New Launchers Feature in IDE

You can create "launchers" so you can easily run your project from the project context menu with different arguments, for example, or launch it from a script. Normally when you run your application from the IDE, the executable specified in the project properties as the Run command is executed. If you create launchers, you can specify multiple commands to run, and then select them from the context menu. You can use the launchers for debugging also.

To create launchers, go to your nbproject/private folder and customize the Launchers File (launchers.properties).

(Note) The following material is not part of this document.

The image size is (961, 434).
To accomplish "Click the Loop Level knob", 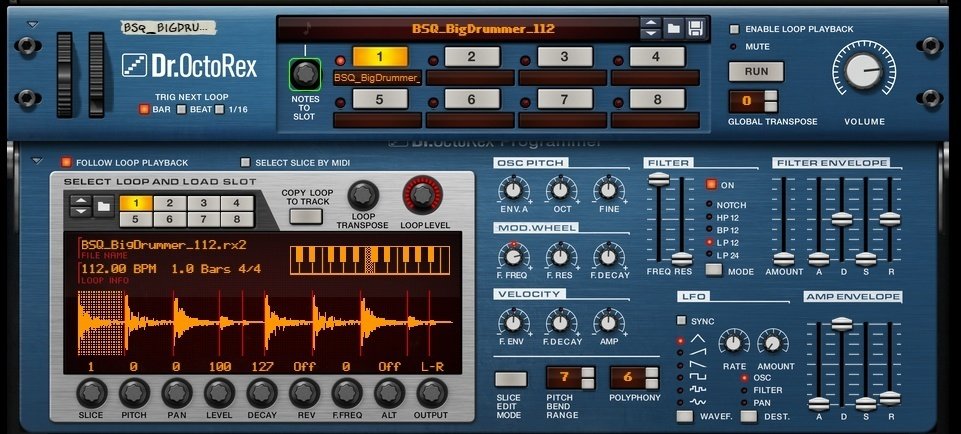I will click(x=422, y=196).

In the New Launchers File dialog, select the option File Privacy if you want to store the definition of the launchers in the nbproject/private subfolder of the project. This option is useful if the project is shared with other developers, especially in a version control system. You can ignore the nbproject/private in the VCS so it is not included when you share the project. If a private launchers file exists, the launchers in the private file will override launchers of the same name in the public launcher file.

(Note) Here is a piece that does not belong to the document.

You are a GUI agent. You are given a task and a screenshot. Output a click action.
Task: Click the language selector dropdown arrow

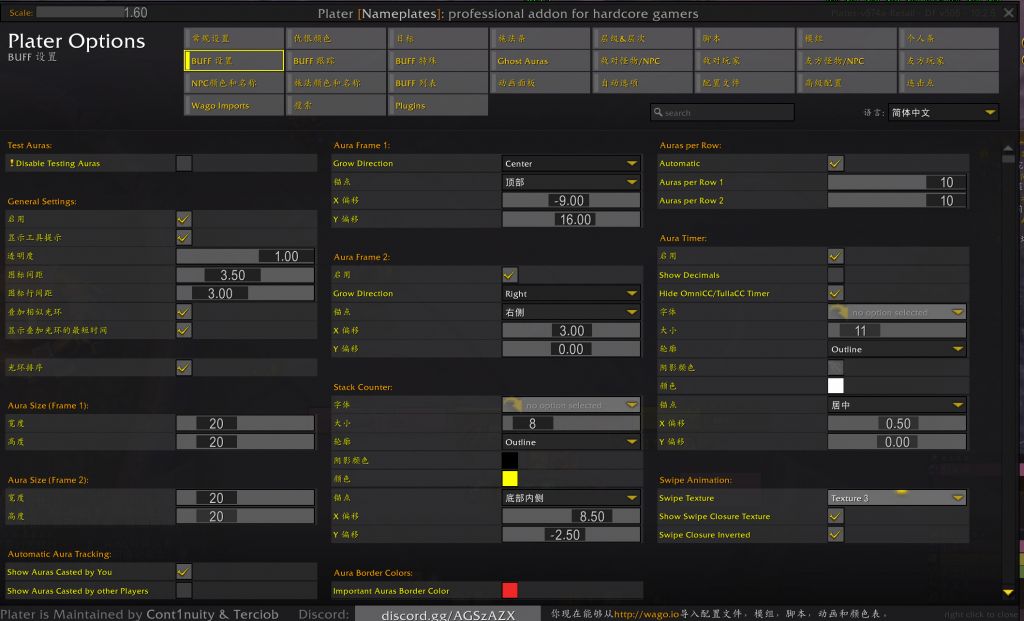(990, 113)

Click Finish, and a launchers.properties text file opens in the IDE editor. You can specify commands to run and display names to show in the IDE for running those commands. As an example, for the IDE's C/C++ sample application called Arguments, you could add the following to your launchers.properties file:

launcher1.runCommand="${OUTPUT_PATH}" "arg 1" "arg 2" "arg 3" "arg 4"
launcher1.displayName=Four Args

launcher2.runCommand=../dist/Debug/OracleSolarisStudio-Solaris-x86/arguments_1 "arg 1"
launcher2.displayName=One Arg

launcher3.runCommand=/bin/sh runMyProgram.sh

The file runMyProgram.sh might be a script that sets environment variables for example, or does anything you want.

If you want to debug your application using a launcher that runs a script, you must also specify the option symbolFiles for that launcher so the debugger can debug the application instead of the shell used to run the script. For the launcher3 example above, this option could be added as follows:

launcher3.runCommand=/bin/sh runMyProgram.sh
launcher3.symbolFiles=${LINKER_OUTPUT}

When you are finished adding launcher options, save the launcher.properties file.

Then you can run these commands by right-clicking the project and selecting one of them. In the example above, you would right-click, select the Run As command and select the name of the command. For example, Run As > Four Args or Debug As > /bin/sh runMyProgram.sh.